Move green second, it swings around behind blue and hits green on the exposed flank and also draws grey in with a flank charge as well.
When you move blue cavalry first, you'd have to move the right and middle stands directly forward. The third stand would then have to get to the flank of the same unit. When pursuing, stands have to get in touch with the retreating unit if possible.
Then, there'd be no room for blue to pursue. Exactly as wmchaos2000 says.
Unless any previous stands from the same unit already has made contact with a new unit, following pursuing stands are not allowed to.
I think that even if one of the stands made contact with another unit, the other stand(s) would still have to get into contact with the original unit (if possible). These rules strictly mention pursuing unit and retreating unit.
Since there is no need to maximize frontage in a pursuit, and corner to corner does not count towards mandatory contact a cavalry stand could be placed in contact with the grey infantry to bring it into the combat, or it could be placed to not touch grey and leave them out of the combat.
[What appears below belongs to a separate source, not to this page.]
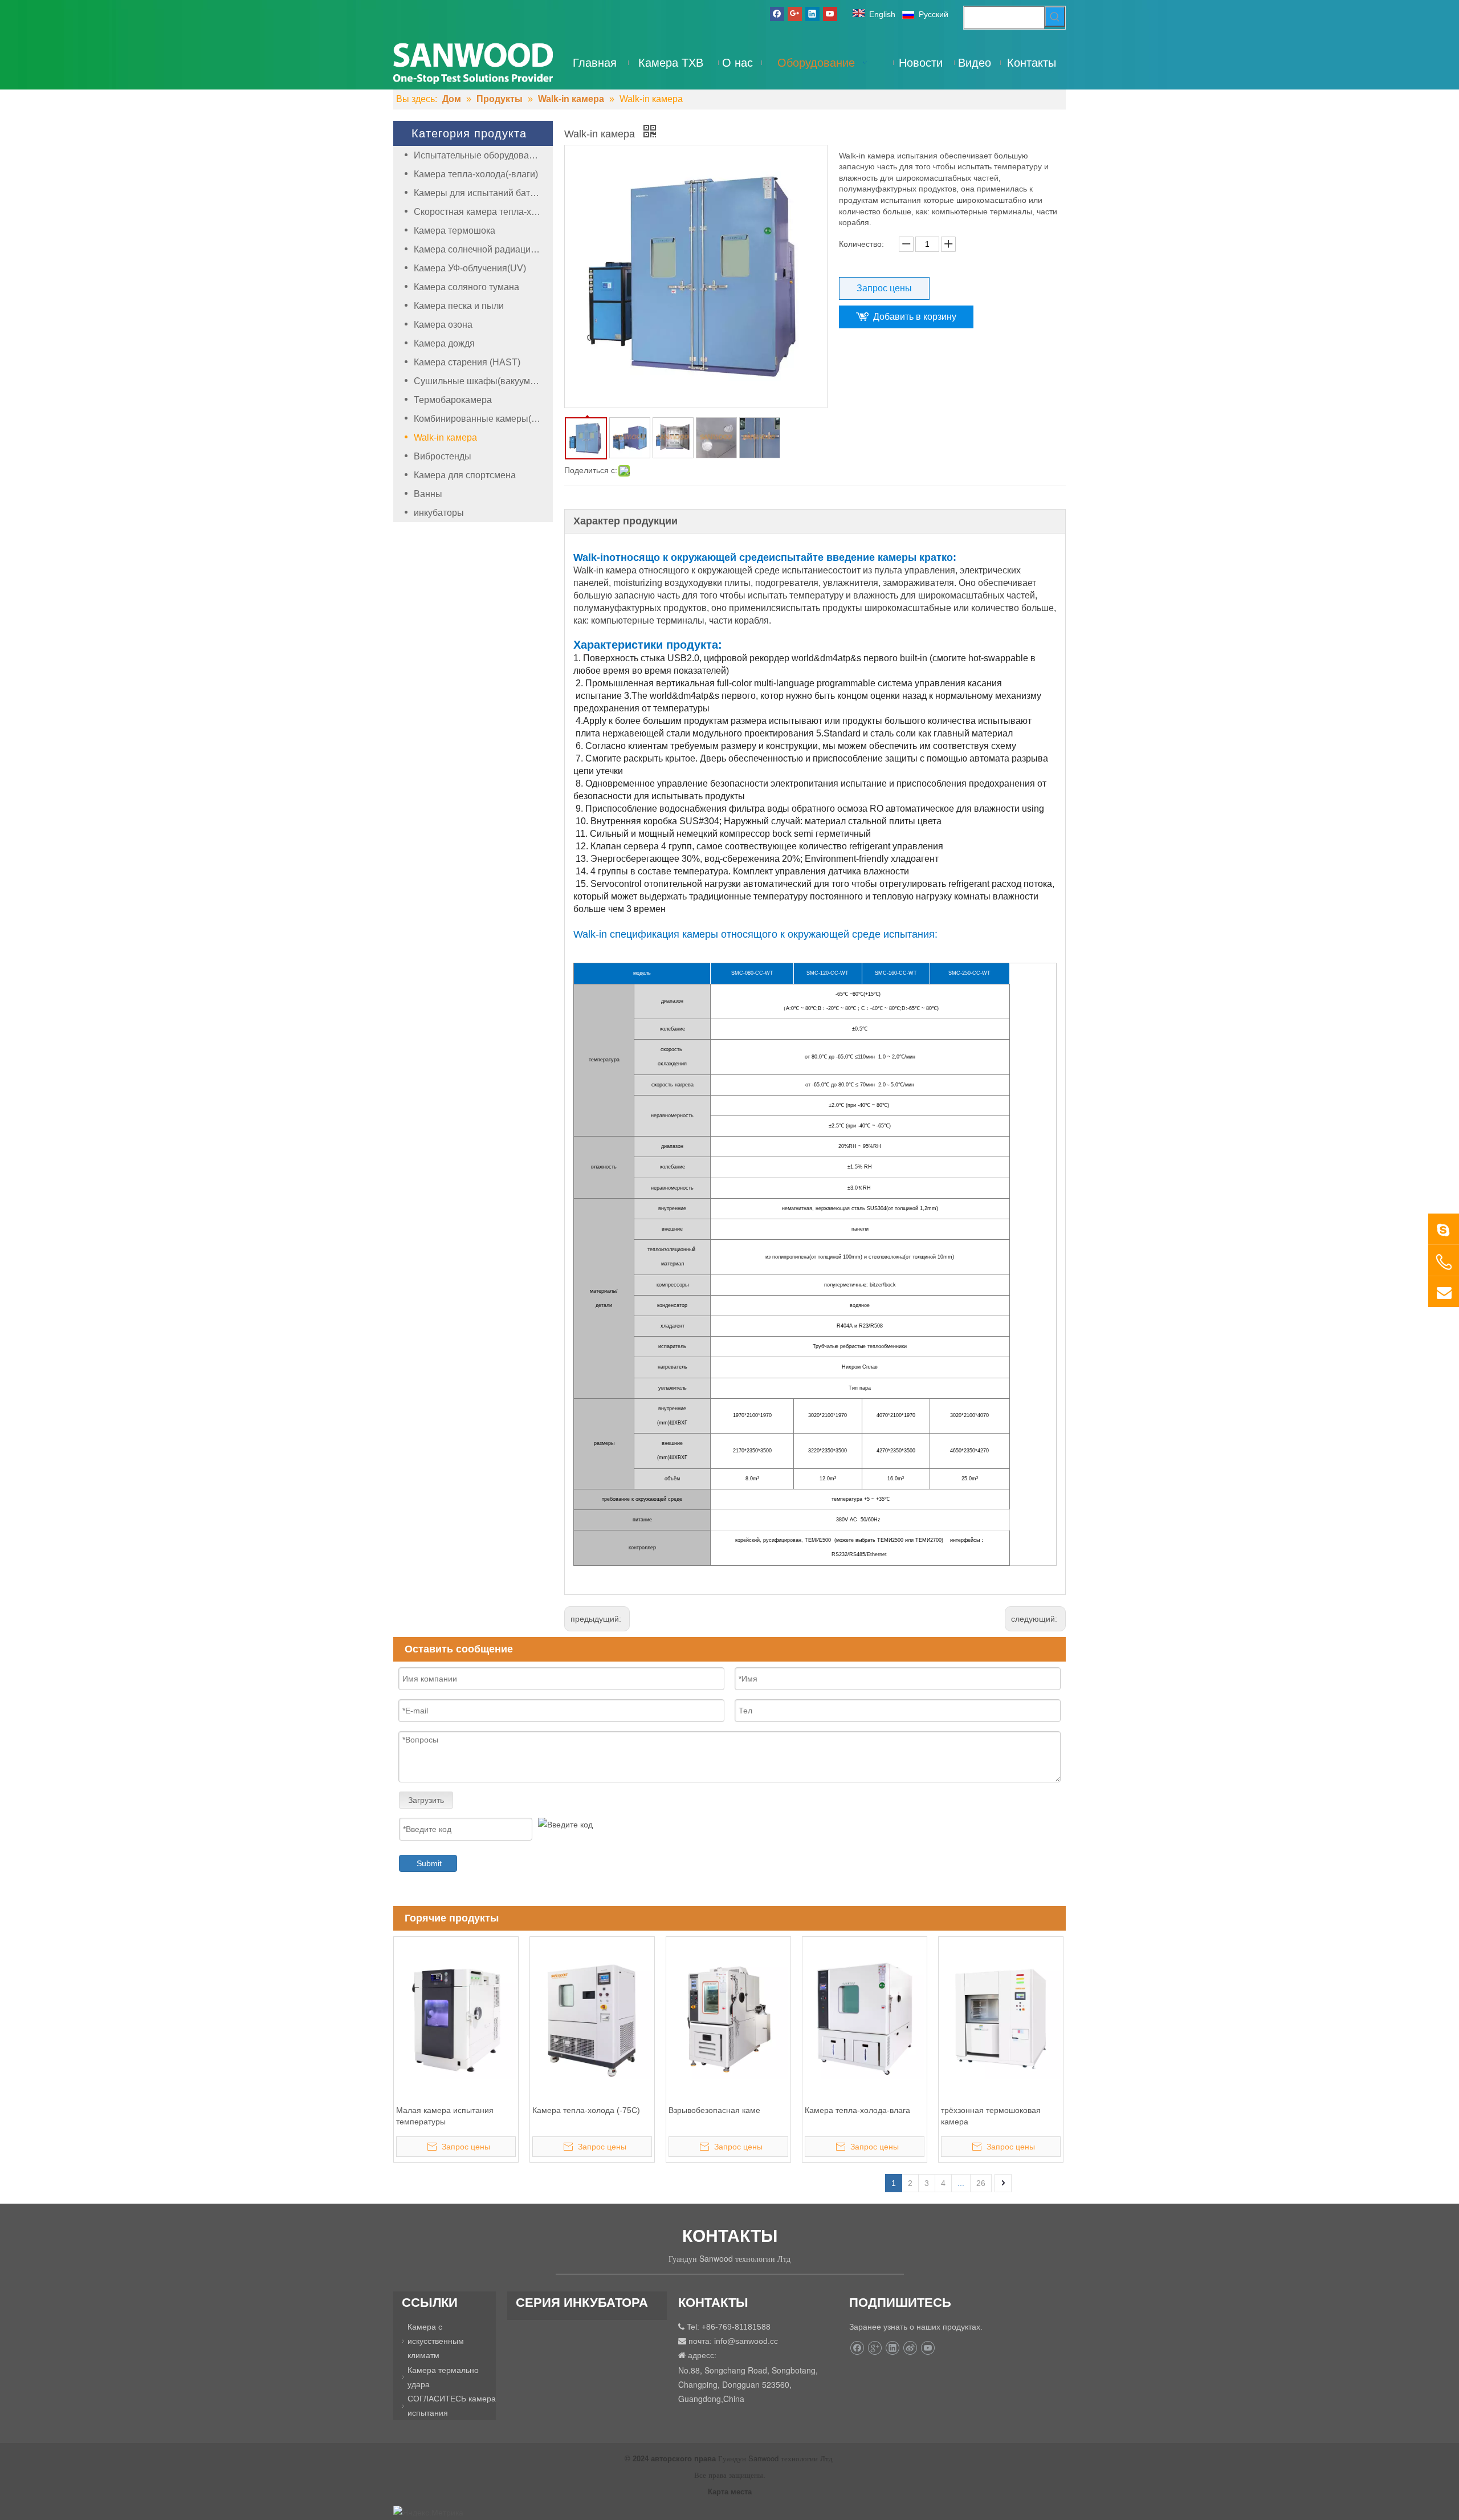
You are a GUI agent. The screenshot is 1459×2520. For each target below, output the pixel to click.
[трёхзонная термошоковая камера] (1001, 2018)
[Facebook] (777, 13)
You're correct that you don't need to maximize frontage. However, if no stand can pursue by moving directly forward, you take a stand and move it to the closest accessible edge, center-to-center. And the corner-to-cornder contact with the retreating unit IS mandatory.
So if green cavalry pursues first, the position on Raia's last image (the one sent in link only) is the only possible option.
It will bring grey into contact and there is no way to not drag them into the combat if green pursues first.
The only possible path, to me, isn't the shortest path. The shortest path is blocked by the gap rule, needs to be greater than the 2cm cavalry frontage.
In pursuit, distance does not matter. That's what's written in the rules.
It's your call, if you are going to play strictly by the rules or based on a mutual agreement.
I percieve it as a matter of getting used to the fact that order of the pursuing units matters.